Vallortigara Giorgio, Pagni Piero, Sovrano Valeria Anna
University of Trieste, Trieste, Italy.
J Cogn Neurosci. 2004 Apr;16(3):390-400. doi: 10.1162/089892904322926737.
Research has proved that disoriented children and nonhuman animals can reorient themselves using geometric and nongeometric features of the environment, showing conjoined use of both types of information to different degree depending on species and developmental level. Little is known of the neurobiological bases of these spatial reorientation processes. Here we take advantage of the neuroanatomical peculiarities of the visual system of birds (showing segregation of information between the two sides of the brain to a considerable degree) to investigate the way in which geometric and nongeometric information is encoded and used by the left and right hemispheres. Domestic chicks were trained binocularly in an environment with a distinctive geometry (a rectangular cage) with panels at the corners providing nongeometric cues. Between trials, chicks were passively disoriented to disable dead reckoning. When tested after removal of the panels, left-eyed chicks, but not right-eyed chicks, reoriented using the residual information provided by the geometry of the cage. When tested after removal of geometric information (i.e., in a square-shaped cage), both right- and left-eyed chicks reoriented using the residual nongeometric information provided by the panels. When trained binocularly with only geometric information, at test, left-eyed chicks reoriented better than right-eyed chicks. Finally, when geometric and nongeometric cues provided contradictory information, left-eyed chicks showed more reliance on geometric cues, whereas right-eyed chicks showed more reliance on nongeometric cues. The results suggest separate mechanisms for dealing with spatial reorientation problems, with the right hemisphere taking charge of large-scale geometry of the environment and with both hemispheres taking charge of local, nongeometric cues when available in isolation, but with a predominance of the left hemisphere when competition between geometric and non-geometric information occurs.
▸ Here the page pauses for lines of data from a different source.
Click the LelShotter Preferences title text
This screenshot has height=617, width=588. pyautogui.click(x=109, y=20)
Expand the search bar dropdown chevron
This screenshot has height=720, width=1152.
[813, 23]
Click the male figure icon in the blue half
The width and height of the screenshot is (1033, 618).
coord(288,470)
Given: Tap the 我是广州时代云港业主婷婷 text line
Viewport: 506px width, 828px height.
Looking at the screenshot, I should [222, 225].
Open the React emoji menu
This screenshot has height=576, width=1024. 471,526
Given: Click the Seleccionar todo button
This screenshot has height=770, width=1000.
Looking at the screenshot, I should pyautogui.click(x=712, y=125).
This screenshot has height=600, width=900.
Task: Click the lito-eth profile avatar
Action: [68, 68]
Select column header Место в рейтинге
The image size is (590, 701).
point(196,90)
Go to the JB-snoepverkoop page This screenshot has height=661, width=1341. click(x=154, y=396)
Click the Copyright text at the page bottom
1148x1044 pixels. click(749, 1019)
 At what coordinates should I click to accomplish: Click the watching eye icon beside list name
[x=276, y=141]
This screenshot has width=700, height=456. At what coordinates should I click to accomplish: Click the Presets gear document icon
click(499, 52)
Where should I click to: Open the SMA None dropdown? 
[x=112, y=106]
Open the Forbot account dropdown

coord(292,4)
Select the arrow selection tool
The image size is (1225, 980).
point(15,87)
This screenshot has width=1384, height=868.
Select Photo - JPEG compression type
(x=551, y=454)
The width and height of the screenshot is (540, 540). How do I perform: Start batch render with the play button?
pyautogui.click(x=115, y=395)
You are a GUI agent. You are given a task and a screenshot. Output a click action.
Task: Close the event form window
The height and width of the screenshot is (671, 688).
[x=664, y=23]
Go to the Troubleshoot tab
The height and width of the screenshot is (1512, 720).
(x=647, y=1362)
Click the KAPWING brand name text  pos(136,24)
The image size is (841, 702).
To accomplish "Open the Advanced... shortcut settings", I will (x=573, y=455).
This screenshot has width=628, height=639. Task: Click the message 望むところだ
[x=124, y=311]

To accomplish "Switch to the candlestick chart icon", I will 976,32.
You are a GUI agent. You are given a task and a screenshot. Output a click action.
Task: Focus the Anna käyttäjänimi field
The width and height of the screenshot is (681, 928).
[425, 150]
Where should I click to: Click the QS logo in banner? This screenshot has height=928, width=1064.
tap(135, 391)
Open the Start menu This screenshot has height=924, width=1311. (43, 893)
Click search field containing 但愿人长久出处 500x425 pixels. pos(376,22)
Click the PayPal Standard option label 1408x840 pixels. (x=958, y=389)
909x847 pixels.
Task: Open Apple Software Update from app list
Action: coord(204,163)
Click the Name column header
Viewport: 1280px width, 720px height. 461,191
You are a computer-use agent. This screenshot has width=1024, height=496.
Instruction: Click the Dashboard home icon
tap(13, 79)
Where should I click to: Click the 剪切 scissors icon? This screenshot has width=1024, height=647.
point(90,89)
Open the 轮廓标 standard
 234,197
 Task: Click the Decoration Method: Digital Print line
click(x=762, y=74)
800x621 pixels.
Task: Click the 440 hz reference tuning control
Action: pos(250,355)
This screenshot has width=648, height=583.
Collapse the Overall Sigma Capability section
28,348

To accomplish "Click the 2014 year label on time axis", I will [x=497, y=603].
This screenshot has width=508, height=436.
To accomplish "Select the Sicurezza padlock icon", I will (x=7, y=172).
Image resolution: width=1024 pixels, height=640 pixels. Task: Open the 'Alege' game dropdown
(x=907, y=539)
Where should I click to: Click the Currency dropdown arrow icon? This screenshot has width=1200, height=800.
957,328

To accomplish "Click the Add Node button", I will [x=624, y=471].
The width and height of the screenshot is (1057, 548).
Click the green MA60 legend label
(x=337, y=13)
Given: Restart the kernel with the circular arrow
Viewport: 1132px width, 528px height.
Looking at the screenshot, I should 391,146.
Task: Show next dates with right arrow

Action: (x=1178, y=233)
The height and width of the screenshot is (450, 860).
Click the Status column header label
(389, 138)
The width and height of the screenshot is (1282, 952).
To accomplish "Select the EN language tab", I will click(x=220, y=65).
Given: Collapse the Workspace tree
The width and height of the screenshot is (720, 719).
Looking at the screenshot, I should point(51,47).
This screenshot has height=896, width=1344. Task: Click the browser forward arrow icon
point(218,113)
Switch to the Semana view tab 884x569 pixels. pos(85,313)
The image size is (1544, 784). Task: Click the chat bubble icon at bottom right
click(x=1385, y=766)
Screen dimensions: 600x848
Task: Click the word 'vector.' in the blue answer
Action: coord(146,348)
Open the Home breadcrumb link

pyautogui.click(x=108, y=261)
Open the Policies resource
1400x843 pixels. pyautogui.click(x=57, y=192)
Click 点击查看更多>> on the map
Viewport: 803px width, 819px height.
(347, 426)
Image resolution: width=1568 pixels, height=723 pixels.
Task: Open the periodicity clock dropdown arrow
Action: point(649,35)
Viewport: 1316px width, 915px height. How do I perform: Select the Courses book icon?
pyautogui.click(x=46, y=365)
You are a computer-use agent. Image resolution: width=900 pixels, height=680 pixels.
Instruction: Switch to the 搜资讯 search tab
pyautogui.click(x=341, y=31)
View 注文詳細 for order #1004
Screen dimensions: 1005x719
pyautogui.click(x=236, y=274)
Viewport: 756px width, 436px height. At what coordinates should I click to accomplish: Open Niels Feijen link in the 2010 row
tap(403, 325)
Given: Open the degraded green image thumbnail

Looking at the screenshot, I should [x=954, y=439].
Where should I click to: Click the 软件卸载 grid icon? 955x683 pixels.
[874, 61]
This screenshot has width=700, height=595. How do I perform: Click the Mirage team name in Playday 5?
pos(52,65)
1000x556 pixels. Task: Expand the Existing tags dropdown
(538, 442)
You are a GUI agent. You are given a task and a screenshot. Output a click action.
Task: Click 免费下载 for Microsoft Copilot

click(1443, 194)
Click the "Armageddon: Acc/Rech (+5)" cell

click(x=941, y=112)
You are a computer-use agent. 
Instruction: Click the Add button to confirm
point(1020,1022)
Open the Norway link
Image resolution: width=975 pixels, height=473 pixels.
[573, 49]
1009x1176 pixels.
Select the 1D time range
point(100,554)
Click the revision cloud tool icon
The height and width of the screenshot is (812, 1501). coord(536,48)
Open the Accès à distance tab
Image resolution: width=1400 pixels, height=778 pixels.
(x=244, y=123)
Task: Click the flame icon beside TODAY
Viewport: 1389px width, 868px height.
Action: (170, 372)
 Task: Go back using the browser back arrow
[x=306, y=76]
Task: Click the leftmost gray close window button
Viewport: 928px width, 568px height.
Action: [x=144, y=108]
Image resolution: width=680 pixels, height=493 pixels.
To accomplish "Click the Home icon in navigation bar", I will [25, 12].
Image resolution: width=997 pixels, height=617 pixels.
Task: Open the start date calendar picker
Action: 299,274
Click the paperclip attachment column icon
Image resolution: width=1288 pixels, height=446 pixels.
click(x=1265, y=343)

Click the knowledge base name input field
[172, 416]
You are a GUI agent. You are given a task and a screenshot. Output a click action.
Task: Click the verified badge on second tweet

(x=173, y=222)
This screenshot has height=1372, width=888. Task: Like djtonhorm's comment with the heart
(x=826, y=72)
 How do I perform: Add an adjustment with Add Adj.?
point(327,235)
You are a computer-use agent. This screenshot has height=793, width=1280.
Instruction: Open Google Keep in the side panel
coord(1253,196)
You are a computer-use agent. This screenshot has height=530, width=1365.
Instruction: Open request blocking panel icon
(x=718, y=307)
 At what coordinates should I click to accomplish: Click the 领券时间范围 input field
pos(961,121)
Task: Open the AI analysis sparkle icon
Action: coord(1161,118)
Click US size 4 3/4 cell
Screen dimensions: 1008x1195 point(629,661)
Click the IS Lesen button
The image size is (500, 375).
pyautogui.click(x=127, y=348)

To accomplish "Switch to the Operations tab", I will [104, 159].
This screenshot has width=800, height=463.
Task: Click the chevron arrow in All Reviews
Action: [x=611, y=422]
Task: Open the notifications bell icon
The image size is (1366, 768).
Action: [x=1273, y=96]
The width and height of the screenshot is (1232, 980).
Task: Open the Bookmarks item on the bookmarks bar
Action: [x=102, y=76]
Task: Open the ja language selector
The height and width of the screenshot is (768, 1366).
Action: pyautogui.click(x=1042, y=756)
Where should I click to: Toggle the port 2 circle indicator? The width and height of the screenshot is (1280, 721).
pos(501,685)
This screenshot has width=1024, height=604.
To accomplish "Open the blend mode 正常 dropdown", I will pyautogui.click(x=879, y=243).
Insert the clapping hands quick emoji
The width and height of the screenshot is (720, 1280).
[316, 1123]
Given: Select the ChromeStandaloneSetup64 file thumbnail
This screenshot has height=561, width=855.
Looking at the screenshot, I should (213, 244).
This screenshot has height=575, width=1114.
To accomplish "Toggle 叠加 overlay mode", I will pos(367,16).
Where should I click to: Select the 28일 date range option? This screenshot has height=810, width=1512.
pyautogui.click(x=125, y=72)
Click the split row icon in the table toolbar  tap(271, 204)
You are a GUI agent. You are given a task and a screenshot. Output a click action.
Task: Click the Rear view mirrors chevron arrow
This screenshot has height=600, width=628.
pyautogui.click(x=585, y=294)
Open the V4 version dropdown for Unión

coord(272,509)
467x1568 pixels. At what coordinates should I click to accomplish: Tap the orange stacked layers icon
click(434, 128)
研究已经证明,迷失方向的儿童和非人类动物可以利用环境的几何和非几何特征重新定位自己,根据物种和发育水平不同程度地联合使用这两种信息。对于这些空间重新定位过程的神经生物学基础知之甚少。在这里,我们利用鸟类视觉系统的神经解剖学特性(大脑两侧的信息在很大程度上是分离的)来研究左右半球对几何和非几何信息的编码和使用方式。将家鸡在一个具有独特几何形状(矩形笼子)的环境中进行双眼训练,笼子的角落有面板提供非几何线索。在试验之间,让小鸡被动迷失方向以禁用航位推算。当移除面板后进行测试时,左眼的小鸡,但不是右眼的小鸡,利用笼子的几何形状提供的剩余信息重新定位。当移除几何信息后进行测试时(即在正方形笼子中),右眼和左眼的小鸡都利用面板提供的剩余非几何信息重新定位。当仅用几何信息进行双眼训练时,在测试中,左眼的小鸡比右眼的小鸡重新定位得更好。最后,当几何和非几何线索提供相互矛盾的信息时,左眼的小鸡表现出更多地依赖几何线索,而右眼的小鸡表现出更多地依赖非几何线索。结果表明,处理空间重新定位问题有不同的机制,右半球负责环境的大规模几何形状,当非几何线索单独可用时,两个半球都负责局部非几何线索,但当几何和非几何信息之间发生竞争时,左半球占主导地位。